- change ups
Bazzani's renovations change Grand Rapids' landscape
Guy Bazzani’s renovation of more than 25 Grand Rapids real estate projects is living proof that collaboration can bring change.
Bazzani, founder of Local First and president of Bazzani Associates, shared his story at the 26th annual University of Michigan/Urban Land Institute Real Estate Forum Wednesday in the Amway Plaza Hotel, downtown Grand Rapids.
Bazzani’s presentation, “Rebuilding Neighborhoods: The Uptown Story,” told the tale of a 20-year-long building process that has changed the urban landscape of Grand Rapids streets, neighborhoods and business.
It started in 1983 with the renovation of Gibson’s (now Mangiamo!) at 1033 Lake Drive SE, he said, during a chaotic time for those neighborhoods when Bazzani, “wouldn’t drive around the corner I now live on. The last known user of our office was a crack house.”

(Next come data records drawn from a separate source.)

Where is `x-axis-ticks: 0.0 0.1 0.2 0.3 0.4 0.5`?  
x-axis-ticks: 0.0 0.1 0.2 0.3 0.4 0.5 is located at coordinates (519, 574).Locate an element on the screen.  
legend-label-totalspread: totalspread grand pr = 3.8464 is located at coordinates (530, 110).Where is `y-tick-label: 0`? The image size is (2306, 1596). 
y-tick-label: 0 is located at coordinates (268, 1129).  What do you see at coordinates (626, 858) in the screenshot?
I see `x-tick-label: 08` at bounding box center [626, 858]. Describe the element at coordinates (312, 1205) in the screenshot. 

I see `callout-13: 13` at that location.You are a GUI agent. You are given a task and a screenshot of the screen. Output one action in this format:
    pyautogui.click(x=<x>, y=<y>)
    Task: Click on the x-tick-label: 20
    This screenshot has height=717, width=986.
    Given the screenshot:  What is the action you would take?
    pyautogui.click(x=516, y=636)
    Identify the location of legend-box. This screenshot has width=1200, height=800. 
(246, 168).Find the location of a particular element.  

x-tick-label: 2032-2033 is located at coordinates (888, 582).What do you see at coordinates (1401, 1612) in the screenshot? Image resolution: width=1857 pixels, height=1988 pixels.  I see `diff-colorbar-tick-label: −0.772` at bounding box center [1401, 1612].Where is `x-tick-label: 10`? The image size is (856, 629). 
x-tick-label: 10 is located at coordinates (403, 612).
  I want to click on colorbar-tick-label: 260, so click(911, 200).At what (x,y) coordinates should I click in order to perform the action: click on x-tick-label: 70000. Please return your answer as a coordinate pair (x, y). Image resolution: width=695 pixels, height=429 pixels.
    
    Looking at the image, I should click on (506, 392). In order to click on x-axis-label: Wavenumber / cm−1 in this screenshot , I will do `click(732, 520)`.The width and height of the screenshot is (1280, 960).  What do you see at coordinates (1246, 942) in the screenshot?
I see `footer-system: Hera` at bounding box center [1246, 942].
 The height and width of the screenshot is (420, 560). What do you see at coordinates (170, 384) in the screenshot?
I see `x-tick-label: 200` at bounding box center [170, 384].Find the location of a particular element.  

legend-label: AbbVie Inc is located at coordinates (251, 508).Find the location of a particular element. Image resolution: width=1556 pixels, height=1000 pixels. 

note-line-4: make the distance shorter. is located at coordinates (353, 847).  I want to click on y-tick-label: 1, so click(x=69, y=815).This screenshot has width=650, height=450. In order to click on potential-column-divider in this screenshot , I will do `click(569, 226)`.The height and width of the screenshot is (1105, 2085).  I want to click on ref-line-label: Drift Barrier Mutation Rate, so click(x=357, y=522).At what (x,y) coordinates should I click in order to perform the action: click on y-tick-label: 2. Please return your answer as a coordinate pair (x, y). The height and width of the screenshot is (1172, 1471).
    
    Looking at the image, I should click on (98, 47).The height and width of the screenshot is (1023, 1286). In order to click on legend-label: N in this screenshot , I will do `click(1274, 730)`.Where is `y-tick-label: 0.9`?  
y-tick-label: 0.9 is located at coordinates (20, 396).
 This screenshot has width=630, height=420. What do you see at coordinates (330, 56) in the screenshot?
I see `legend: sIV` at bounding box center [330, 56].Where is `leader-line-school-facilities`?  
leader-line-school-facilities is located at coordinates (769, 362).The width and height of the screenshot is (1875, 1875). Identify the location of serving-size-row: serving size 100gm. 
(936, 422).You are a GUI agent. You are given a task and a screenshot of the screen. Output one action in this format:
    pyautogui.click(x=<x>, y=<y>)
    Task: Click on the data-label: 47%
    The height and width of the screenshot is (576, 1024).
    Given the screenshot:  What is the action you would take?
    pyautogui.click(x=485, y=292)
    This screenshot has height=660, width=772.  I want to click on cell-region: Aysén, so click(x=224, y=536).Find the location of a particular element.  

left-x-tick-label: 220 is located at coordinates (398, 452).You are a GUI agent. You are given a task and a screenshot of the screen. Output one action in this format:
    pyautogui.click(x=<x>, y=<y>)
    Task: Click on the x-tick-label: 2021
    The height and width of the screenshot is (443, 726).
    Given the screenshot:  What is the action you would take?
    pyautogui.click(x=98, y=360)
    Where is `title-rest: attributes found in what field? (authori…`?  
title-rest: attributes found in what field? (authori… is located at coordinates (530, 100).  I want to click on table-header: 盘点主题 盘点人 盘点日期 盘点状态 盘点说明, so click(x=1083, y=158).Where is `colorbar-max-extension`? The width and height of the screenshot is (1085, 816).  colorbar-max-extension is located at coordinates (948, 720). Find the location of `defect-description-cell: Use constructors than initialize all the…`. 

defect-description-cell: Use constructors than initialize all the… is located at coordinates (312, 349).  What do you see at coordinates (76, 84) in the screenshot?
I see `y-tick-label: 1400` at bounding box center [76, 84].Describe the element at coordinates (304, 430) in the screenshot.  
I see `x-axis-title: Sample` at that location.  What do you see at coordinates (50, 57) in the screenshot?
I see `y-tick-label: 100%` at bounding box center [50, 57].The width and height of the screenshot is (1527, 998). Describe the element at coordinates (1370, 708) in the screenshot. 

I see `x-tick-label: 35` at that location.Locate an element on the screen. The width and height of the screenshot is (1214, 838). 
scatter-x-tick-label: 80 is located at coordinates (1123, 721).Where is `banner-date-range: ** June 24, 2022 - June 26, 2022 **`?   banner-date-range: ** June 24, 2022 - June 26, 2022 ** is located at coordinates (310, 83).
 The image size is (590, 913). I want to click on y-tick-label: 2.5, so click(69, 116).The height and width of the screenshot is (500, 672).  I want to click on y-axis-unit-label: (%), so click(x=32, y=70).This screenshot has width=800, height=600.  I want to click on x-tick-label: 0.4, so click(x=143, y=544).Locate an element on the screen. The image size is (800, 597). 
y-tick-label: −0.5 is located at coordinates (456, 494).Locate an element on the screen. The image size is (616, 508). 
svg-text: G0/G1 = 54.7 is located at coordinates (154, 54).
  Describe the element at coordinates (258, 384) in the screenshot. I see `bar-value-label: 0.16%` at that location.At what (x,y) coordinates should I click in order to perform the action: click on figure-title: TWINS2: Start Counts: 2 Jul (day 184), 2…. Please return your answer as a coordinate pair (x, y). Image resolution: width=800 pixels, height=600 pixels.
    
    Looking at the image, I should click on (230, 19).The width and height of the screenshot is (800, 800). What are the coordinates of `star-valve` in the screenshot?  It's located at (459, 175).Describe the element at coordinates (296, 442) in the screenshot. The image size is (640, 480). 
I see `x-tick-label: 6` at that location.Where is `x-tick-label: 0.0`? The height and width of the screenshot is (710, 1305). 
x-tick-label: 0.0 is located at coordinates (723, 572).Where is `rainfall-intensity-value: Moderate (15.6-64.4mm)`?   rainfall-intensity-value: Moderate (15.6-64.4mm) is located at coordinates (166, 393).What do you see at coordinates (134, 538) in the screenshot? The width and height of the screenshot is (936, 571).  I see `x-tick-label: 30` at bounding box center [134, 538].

But Bazzani’s vision linked beautiful architecture with a city and state eager for change, he said. Crime was being locked down and city expansions were happening, he said, meaning it made sense at that time to collaborate with different groups and the get tax credits to fund a local makeover.
“The beauty of Grand Rapids was it wrote a very enlightened master plan,” Bazzani said. “It just took time to get the zoning, essentially the law, to back it up.”
The new millennium ushered in a never-say-never era, he said, as he made notable renovations on Fulton and Diamond streets, which acted as a neighborhood catalyst, leading other stores to open in the neighborhood.
It also brought in pedestrian traffic, he said, which is key to developing economic infrastructure around architectural renovations.
“The success of these neighborhoods is that they were walkable and drivable. That’s why our neighborhoods did better than downtown,” he said. “Even though Grand Rapids would like to be Chicago, it doesn’t have that many folks stacked vertically. They still walk around.”
In 2003, Bazzani Headquarters went into the space at 959 Wealthy St. SE. The renovation received Grand Rapids’ first-ever LEED certification, for its vegetative green roof.
Bazzani’s green innovation continued in 2005 with the East Hills Center on Lake Drive, which he called “one of the most dynamic projects we’ve ever done.”
The facility was approved for reuse by the Michigan Department of Environmental Quality after a remediation expense of $520,000. It now houses Marie Catrib’s, and has a vegetative green roof, which won the first LEED Double Gold certification in the United States.
“We feel that the investment in the thermal envelope is static. Once it’s there, it’s in that building forever. That’s where we put our money,” he said. “I see a payback in energy efficiency. You have to design the building as a green building from day one. If you try to remake it as green, it’s going to cost you 20 percent (more). If you leverage every element, you’ll be in the 2 to 5 percent and get that back in to two to five years. Focus on it initially.”
From 2009 to this year, the economic recession caused a gap in the building process, Bazzani said, but in the current financial climate, he sees a push coming to rebuild and build green.
In those first years, however, it was the spirit of collaboration that made the work possible. Bazzani hopes it continues.
“Believe me, I was called crazy,” he said. “Without a history of banker support, (multiple) tax credits all piled together and a lot of guts, none of this could have happened. Back then, the banking rules were fairly loose, fairly liberal. Today it’s coming back.”